Give back exactly the lines from the one that holds "GIUSEPPE BONALI (113, 1365)" through the final line of the data; omit the pictures and add nothing.

*** Available data Section Begins ***

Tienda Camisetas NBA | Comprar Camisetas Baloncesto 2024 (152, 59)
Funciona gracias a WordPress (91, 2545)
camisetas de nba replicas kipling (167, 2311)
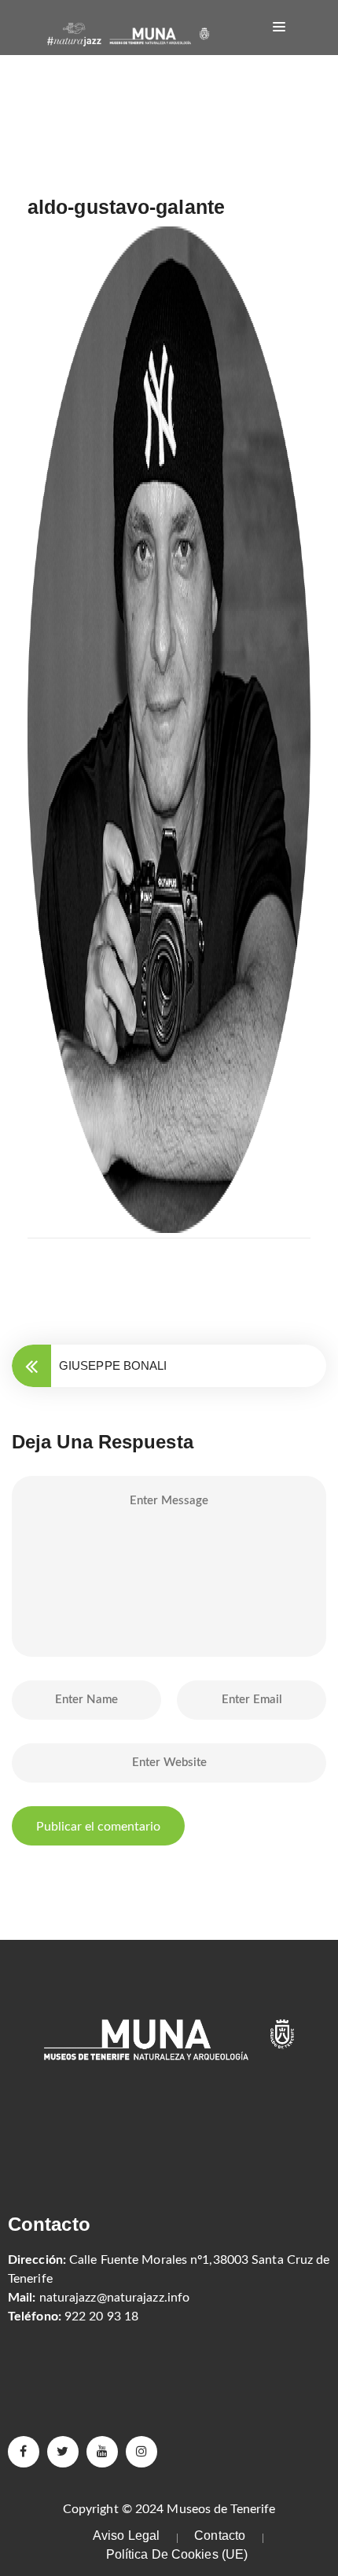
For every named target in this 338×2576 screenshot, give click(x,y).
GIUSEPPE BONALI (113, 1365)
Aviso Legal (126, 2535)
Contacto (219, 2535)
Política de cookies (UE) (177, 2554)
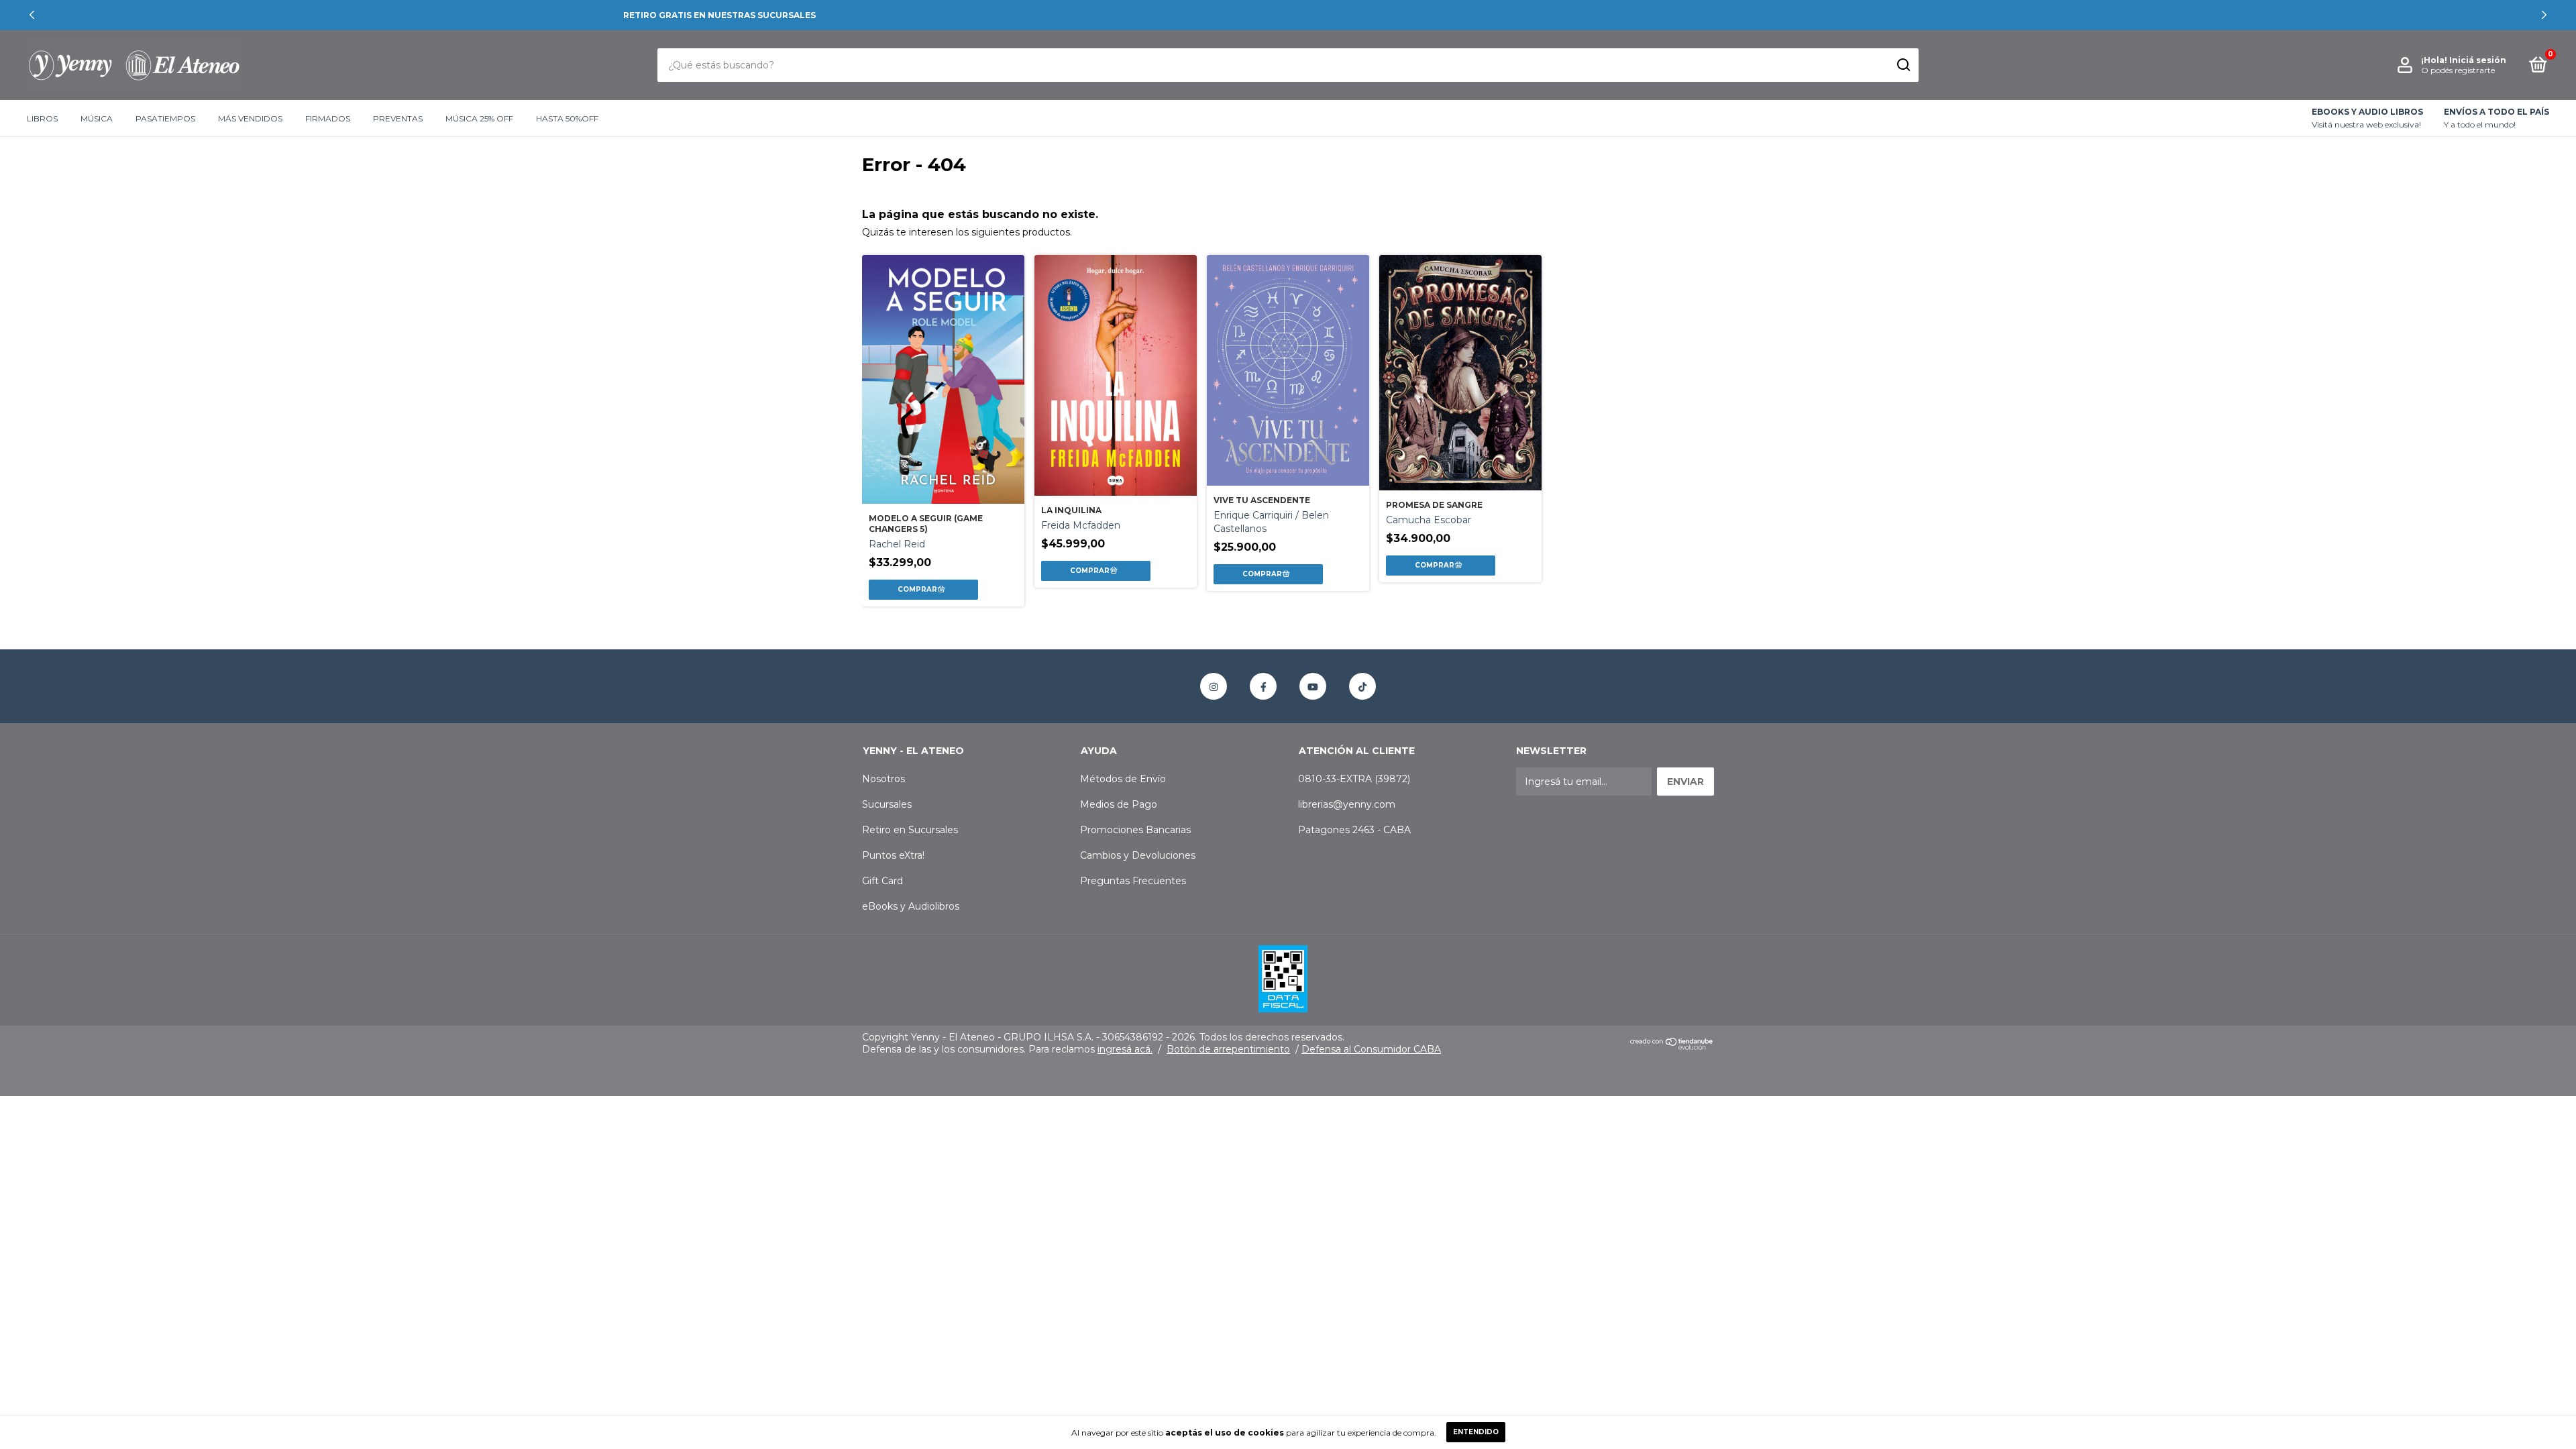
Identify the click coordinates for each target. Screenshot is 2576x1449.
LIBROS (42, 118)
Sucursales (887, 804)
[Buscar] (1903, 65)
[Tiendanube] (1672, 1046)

*** Available data Section Ends ***

Answer space:
GIUSEPPE BONALI (113, 1365)
Aviso Legal (126, 2535)
Contacto (219, 2535)
Política de cookies (UE) (177, 2554)
Identify the click coordinates for each target. Screenshot is 2576x1449.
LIBROS (42, 118)
Sucursales (887, 804)
[Buscar] (1903, 65)
[Tiendanube] (1672, 1046)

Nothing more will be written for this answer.